Linguistic commentary from a guy who takes things too literally

Commonwealth What?

Posted by Neal on July 28, 2005

This letter appeared in a local advice column last week:

I’ve been dating this guy for almost three months. A few weeks ago we kind of just stopped talking. My friends tell me this is a commonwealth breakup. I would be so relieved if it was, because I don’t like him that way anymore. (link)

Commonwealth breakup? What does that mean? At first, it seemed like the sentence that this term appeared in was defining it. Her friends told her that “this”–i.e., a breakup accomplished by a mutual, tacit decision not to talk to one another anymore, rather than by the uttering of, “I need more space,” “It’s not you, it’s me,” “We should see other people,” etc.–was what people referred to as a commonwealth breakup. The choice of the word commonwealth to single out this kind of breakup doesn’t make sense to me, but at least I can know what the whole term refers to.

The trouble is that in the very next sentence, the writer says, “I would be so relieved if it was.” To get the full meaning of this sentence, I have to undo the ellipsis of what would have come after was, so I plug in what came after is in the previous sentence, and read, “I would be so relieved if it was [a commonwealth breakup].” Apparently the writer was already familiar with the concept of a commonwealth breakup. In that case, the new information that her friends were offering was not a definition of commonwealth breakup, but the claim that not contacting one another for a sufficiently long period of time qualifies.

So I’m left with no definition. Unless… maybe the unspoken phrase after “so relieved if it was” is not commonwealth breakup but just breakup. Hmm… nope. If I say, “Glen wanted to be an economics professor, and now he is,” I can only mean that he is now an economics professor, not a linguistics, physics, or Defense Against the Dark Arts professor.

I’ve found only one other attestation of commonwealth breakup, from a blog entry from November 2001. (I didn’t even know blogs existed then, but I guess they did.) Here it is:

Ok, the girlfriend and I started dating last Friday. She hasn’t talked to me since Wednesday, so that makes 5 days of actual contact between the two of us, and as of today, it’s been 4 days without contact. Is there some kind of commonwealth breakup rule? I’m thinking of inventing one, because this is simply idiotic. Bah!! To hell with girls! (link)

The context suggests that my original guess at a definition was correct, so maybe the letter-writer, in her confused state of mind, botched the ellipsis.

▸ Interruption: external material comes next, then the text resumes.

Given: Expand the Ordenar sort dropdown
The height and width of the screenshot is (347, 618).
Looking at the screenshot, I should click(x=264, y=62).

It also sounds like this blogger may have even coined the term–it’s so strange that I have a hard time imagining more than one person coining it independently. If either of you readers has heard this term and knows for sure what it means or where it came from, I hope you’ll enlighten me.

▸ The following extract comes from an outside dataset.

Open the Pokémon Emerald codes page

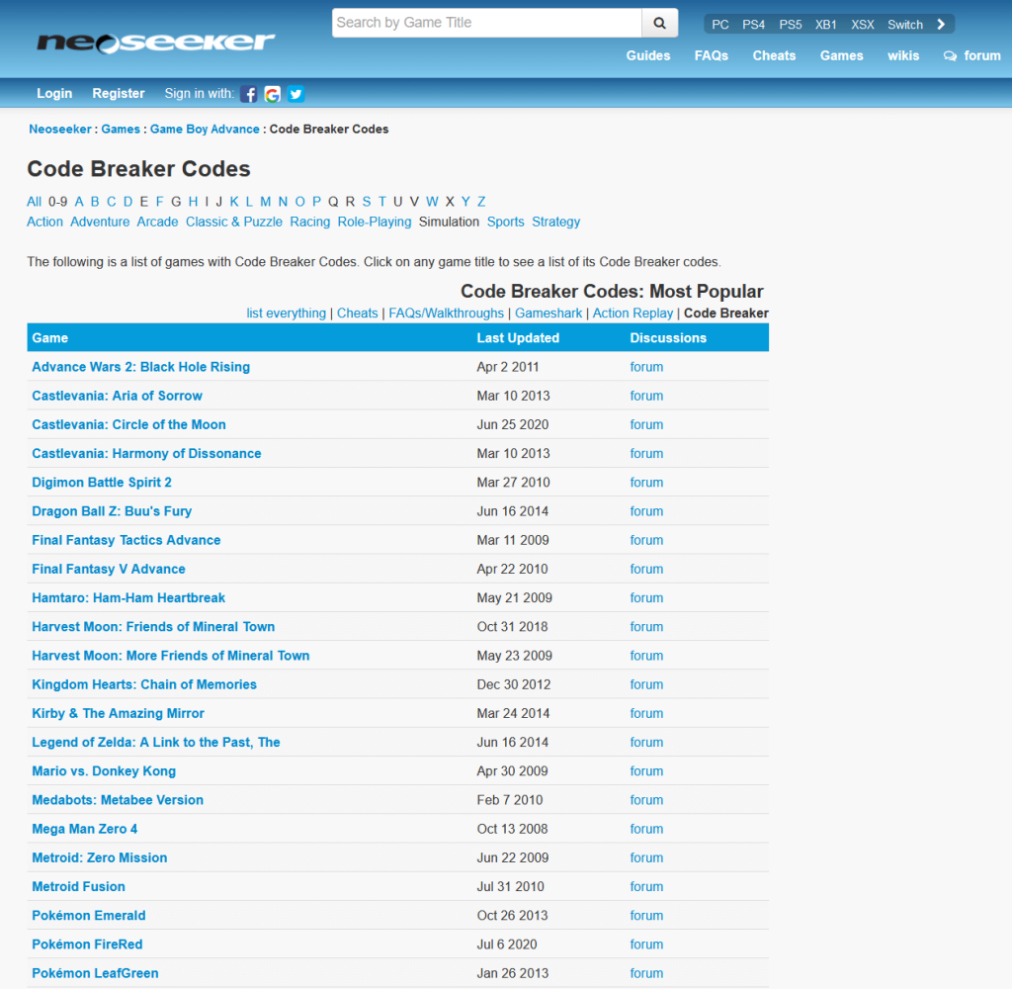coord(89,915)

4 Responses to “Commonwealth What?”

  1. Brock said

    Perhaps she (or her friends) meant to say “common law breakup.” A breakup without a “breakup ceremony” would be analogous to a “common law marriage,” a marriage without a wedding ceremony.

  2. Neal said

    I wondered about that possibility, but the only hits I get for “common law breakup” refer to breakups of common law marriages, not ordinary breakups. Of course, just because I didn’t find the hypothesized usage in my easy online search doesn’t mean it’s not out there in the rest of the world.

  3. blahedo said

    I’m with brock on this one. The internal reasoning starts out, “oh geez, this is such a mess, I don’t like my boyfriend and I think the feeling’s mutual, ucchhh.” Friend says, “heh, sounds like some sort of a common law breakup,” making a joke. First person says, “whoa, this counts as already broken up? So we don’t have to go through the ‘it’s not me it’s you’ ickiness? That’s a relief.” Then reports the (intended-jokey) “common law breakup” as a “commonwealth breakup”. Right?

  4. Blar said

    I’ve never heard of “commonwealth breakup” or anything of the sort, but here’s my take on the letter. I read the sentence “My friends tell me this is a commonwealth breakup” as saying that her friends told her two things: 1) that not talking to your partner for this long is enough to constitute a breakup, and 2) that “commonwealth breakup” is the term for this type of breakup. In other words, they were both defining “commonwealth breakup” and asserting that her relationship had been through one. Then “I would be so relieved if it was” means “I would be so relieved if it was as my friends say”, or “I would be so relieved if it was so”, or “I would be so relieved if my relationship already counted as having ended by the terms of a commonwealth breakup, as claimed by my friends.” I think that plugging in “a commonwealth breakup” to undo the ellipsis would work, although it sounds a little weird, because all of the emphasis is on “breakup”. She really cares about whether there’s been a breakup, and a commonwealth breakup is simply the only kind of breakup that could have occurred.